* _Set task A_: Copy word for word the part of the passage on atomic memory operations between "The comments led" and "writes ARE atomic.", inclusive.

* _Selection_:
The comments led me do a bit more reading up. If you read through the Intel System Programming Guide You can see that there aligned read and writes ARE atomic.
8.1.1 Guaranteed Atomic Operations
The Intel486 processor (and newer processors since) guarantees that the following
basic memory operations will always be carried out atomically:
• Reading or writing a byte
• Reading or writing a word aligned on a 16-bit boundary
• Reading or writing a doubleword aligned on a 32-bit boundary
The Pentium processor (and newer processors since) guarantees that the following
additional memory operations will always be carried out atomically:
• Reading or writing a quadword aligned on a 64-bit boundary
• 16-bit accesses to uncached memory locations that fit within a 32-bit data bus
The P6 family processors (and newer processors since) guarantee that the following
additional memory operation will always be carried out atomically:
• Unaligned 16-, 32-, and 64-bit accesses to cached memory that fit within a cache
line
Accesses to cacheable memory that are split across bus widths, cache lines, and
page boundaries are not guaranteed to be atomic by the Intel Core 2 Duo, Intel
Atom, Intel Core Duo, Pentium M, Pentium 4, Intel Xeon, P6 family, Pentium, and
Intel486 processors. The Intel Core 2 Duo, Intel Atom, Intel Core Duo, Pentium M,
Pentium 4, Intel Xeon, and P6 family processors provide bus control signals that
permit external memory subsystems to make split accesses atomic; however,
nonaligned data accesses will seriously impact the performance of the processor and
should be avoided.

* _Data in this exercise_:
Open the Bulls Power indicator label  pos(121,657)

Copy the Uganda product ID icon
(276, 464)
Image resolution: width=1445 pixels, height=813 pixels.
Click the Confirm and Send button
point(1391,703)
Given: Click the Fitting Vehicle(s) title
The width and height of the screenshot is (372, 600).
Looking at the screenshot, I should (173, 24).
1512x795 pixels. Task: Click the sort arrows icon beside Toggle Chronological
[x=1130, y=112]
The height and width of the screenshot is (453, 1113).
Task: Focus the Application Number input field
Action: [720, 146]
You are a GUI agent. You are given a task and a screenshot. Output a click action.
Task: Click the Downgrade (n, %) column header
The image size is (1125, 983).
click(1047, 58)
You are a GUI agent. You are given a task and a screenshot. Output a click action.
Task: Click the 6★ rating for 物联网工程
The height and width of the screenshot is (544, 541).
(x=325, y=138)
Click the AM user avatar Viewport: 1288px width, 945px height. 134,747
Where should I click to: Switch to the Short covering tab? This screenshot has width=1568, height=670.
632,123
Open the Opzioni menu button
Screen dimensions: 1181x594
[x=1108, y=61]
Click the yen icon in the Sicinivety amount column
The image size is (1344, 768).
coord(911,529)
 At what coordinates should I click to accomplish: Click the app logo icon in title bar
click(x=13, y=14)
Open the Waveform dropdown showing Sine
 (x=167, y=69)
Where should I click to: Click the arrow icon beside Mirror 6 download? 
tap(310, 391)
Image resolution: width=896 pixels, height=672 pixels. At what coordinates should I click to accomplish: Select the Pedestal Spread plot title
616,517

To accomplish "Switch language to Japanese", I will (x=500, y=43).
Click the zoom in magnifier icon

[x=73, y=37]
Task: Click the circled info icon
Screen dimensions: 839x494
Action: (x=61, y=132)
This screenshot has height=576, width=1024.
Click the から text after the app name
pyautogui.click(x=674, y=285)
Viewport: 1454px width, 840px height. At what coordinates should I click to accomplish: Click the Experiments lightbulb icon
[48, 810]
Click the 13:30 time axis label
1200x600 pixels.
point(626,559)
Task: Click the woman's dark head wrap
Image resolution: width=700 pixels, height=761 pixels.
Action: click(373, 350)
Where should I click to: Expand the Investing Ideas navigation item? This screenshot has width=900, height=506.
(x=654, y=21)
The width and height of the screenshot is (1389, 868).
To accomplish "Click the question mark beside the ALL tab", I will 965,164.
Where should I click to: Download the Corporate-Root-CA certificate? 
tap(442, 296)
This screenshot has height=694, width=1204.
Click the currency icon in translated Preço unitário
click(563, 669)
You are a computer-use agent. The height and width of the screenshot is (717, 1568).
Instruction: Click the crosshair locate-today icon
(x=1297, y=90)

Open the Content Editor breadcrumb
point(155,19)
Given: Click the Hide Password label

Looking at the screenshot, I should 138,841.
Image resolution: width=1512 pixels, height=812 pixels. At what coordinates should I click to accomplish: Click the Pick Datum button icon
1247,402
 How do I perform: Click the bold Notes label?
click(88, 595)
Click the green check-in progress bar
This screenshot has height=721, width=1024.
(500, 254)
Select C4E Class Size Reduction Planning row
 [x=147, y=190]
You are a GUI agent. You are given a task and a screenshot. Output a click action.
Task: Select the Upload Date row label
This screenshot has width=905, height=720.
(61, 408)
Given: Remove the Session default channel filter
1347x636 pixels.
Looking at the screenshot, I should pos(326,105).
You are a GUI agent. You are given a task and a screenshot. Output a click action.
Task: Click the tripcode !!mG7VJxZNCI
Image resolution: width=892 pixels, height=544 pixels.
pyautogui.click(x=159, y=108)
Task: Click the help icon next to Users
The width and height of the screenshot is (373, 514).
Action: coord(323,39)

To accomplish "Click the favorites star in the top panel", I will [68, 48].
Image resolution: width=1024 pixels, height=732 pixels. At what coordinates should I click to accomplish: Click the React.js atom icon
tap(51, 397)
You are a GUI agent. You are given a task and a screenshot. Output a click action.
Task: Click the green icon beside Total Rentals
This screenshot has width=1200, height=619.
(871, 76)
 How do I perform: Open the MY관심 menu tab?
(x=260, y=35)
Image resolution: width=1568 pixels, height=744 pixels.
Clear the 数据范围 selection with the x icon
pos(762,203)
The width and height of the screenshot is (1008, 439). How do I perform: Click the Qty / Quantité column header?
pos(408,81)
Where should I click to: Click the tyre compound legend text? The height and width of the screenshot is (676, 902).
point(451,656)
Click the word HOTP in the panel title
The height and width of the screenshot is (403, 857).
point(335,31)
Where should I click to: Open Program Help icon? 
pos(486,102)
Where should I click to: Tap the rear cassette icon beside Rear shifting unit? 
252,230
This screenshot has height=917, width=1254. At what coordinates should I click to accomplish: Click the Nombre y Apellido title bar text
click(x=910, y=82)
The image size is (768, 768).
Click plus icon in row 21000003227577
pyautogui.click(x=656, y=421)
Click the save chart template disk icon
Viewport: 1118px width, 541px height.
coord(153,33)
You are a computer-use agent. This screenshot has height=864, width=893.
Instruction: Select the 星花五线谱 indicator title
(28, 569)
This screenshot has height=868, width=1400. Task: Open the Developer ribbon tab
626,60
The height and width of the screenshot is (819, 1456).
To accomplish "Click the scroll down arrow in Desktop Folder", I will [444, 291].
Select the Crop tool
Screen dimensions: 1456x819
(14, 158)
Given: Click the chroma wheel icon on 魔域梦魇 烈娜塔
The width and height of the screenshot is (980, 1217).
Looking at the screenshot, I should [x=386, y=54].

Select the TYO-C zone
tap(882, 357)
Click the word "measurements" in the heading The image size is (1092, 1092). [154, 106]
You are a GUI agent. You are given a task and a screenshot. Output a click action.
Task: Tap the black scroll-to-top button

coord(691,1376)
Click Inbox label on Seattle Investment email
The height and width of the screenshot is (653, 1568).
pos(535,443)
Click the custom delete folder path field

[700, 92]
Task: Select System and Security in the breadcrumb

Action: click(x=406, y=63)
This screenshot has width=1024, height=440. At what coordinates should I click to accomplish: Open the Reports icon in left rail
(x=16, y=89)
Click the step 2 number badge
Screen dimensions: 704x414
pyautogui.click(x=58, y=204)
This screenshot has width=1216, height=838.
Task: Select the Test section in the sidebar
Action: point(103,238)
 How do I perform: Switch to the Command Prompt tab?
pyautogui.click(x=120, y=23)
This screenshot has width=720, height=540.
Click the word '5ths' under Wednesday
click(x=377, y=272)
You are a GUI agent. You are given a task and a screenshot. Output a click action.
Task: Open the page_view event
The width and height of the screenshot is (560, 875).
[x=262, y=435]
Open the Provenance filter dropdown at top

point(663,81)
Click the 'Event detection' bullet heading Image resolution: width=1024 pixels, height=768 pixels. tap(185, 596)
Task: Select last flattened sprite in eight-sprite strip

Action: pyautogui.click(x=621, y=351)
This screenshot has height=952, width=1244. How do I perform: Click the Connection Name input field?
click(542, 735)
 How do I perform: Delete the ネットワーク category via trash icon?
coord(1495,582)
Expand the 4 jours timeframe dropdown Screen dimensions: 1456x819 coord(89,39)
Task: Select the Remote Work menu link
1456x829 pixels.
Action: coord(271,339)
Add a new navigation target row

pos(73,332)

* _Set task B_: Repeat the records word for word, from their first line through the line holding "point(1391,703)", inclusive.

* _Final result A_:
The comments led me do a bit more reading up. If you read through the Intel System Programming Guide You can see that there aligned read and writes ARE atomic.

* _Final result B_:
Open the Bulls Power indicator label  pos(121,657)

Copy the Uganda product ID icon
(276, 464)
Image resolution: width=1445 pixels, height=813 pixels.
Click the Confirm and Send button
point(1391,703)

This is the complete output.